··· Kutipan Teks

Kompetisi itu
baik, bahkan harus jika memang hal itu bertujuan untuk meningkatkan dan
mengembangkan prestasi. Tapi jika kompetisi yang dimaksud lebih kepada
kecenderungan rasa iri dengan kelebihan yang dimiliki orang lain tanpa pernah
memotivasi kita untuk berbuat baik atau berbuat hal yang sama, maka itu adalah
sebuah kesalahan besar. Terkadang ada beberapa hal yang bisa kita ubah, maka
ubahlah sebagaimana mereka mengubah kesempatan menjadi emas. Tapi ada beberapa
hal yang memang tidak bisa kita ubah, maka bersabarlah dan yakini bahwa kita
memiliki anugerah lain yang tidak dimiliki oleh orang selain diri kita.
Kita iri pada apa
yang dimiliki atau dicapai oleh orang lain tanpa pernah melihat bagaimana orang
tersebut mencapainya. Layaknya kita memandang gunung yang begitu indah dari
kejauhan, tapi ternyata penuh dengan onak duri ketika kita mulai mendekati dan
mendakinya. Layaknya kita melihat orang-orang yang berada di puncak gunung,
kita kagum karena mereka telah mendaki gunung tersebut, tapi kita tidak melihat
dan tidak merasakan keletihan dan luka karena terkena onak dan duri di tubuh
mereka. Susul mereka ke puncak gunung tersebut dan buatlah ceritamu sendiri,
alih-alih memuji dan mengagumi mereka.
Saya banyak
menemukan orang-orang yang mencukupkan diri menjadi pengagum orang lain. Dia
tidak ingin mengikuti kesuksesan mereka atau paling minimal memiliki kesuksesan
satu level di bawah mereka.

······
··· Entri yang Ditampilkan

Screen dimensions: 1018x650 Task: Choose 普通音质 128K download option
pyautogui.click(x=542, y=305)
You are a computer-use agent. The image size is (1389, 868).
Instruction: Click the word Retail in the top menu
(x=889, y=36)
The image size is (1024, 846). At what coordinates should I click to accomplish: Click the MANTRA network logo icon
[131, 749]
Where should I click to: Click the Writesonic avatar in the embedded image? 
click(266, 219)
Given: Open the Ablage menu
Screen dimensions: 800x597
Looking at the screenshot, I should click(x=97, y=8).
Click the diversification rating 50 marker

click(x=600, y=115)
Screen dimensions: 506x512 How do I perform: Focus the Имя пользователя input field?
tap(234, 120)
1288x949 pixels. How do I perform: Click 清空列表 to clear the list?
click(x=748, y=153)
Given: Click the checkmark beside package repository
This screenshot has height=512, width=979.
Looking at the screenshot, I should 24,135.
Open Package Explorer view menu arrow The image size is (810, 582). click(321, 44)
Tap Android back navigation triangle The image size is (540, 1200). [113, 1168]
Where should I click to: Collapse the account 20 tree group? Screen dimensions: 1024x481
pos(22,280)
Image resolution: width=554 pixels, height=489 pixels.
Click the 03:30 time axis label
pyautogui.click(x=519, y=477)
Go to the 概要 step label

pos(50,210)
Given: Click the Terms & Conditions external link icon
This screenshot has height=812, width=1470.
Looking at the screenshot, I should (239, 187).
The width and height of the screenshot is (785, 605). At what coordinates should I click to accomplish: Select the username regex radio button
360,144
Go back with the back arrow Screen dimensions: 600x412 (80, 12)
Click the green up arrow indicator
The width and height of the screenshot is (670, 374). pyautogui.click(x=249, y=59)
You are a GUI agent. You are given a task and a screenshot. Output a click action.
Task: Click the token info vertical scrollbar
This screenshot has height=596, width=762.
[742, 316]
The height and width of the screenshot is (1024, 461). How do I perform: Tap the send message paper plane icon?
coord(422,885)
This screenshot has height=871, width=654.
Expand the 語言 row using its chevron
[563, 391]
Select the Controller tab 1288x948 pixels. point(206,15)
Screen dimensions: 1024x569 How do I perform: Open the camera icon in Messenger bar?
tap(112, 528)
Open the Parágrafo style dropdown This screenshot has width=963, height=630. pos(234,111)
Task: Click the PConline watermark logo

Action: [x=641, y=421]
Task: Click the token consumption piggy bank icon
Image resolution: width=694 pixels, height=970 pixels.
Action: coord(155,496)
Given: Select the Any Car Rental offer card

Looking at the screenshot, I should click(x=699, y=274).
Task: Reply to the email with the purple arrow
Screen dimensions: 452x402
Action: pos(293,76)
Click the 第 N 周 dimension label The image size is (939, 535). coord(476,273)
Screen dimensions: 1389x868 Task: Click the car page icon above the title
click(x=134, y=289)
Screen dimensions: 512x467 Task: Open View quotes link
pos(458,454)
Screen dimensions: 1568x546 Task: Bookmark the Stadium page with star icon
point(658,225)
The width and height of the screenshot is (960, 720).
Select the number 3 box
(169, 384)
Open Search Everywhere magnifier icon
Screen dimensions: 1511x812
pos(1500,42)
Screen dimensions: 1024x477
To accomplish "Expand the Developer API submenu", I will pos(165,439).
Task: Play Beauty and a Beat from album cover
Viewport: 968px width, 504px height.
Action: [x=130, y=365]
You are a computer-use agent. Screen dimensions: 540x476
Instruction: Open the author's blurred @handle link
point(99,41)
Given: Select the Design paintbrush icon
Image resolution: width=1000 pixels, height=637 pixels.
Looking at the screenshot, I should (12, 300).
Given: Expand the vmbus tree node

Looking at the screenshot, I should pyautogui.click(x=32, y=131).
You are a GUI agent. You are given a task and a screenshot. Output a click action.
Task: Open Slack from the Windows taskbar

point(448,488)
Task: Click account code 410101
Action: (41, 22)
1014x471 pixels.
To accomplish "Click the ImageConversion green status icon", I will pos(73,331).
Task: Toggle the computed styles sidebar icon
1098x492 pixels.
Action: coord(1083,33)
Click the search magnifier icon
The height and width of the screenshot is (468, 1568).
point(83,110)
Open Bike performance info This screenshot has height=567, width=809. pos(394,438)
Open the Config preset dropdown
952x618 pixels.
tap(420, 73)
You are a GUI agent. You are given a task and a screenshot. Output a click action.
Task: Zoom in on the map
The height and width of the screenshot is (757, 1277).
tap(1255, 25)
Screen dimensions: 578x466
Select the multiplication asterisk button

······

:: Yang Harus Dikerjakan ::
Jawab pertanyaan berikut dari teks tentang kompetisi dan rasa iri.
(a) Kapan kompetisi disebut baik, bahkan harus?
(b) Apa yang perlu dilakukan terhadap hal yang memang tidak bisa kita ubah?
(c) Apa yang tidak kita lihat dan rasakan pada orang-orang yang berada di puncak gunung?

:: Jawaban Latihan ::
(a) Jika kompetisi itu bertujuan untuk meningkatkan dan mengembangkan prestasi.
(b) Bersabar dan meyakini bahwa kita memiliki anugerah lain yang tidak dimiliki oleh orang selain diri kita.
(c) Keletihan dan luka karena terkena onak dan duri di tubuh mereka.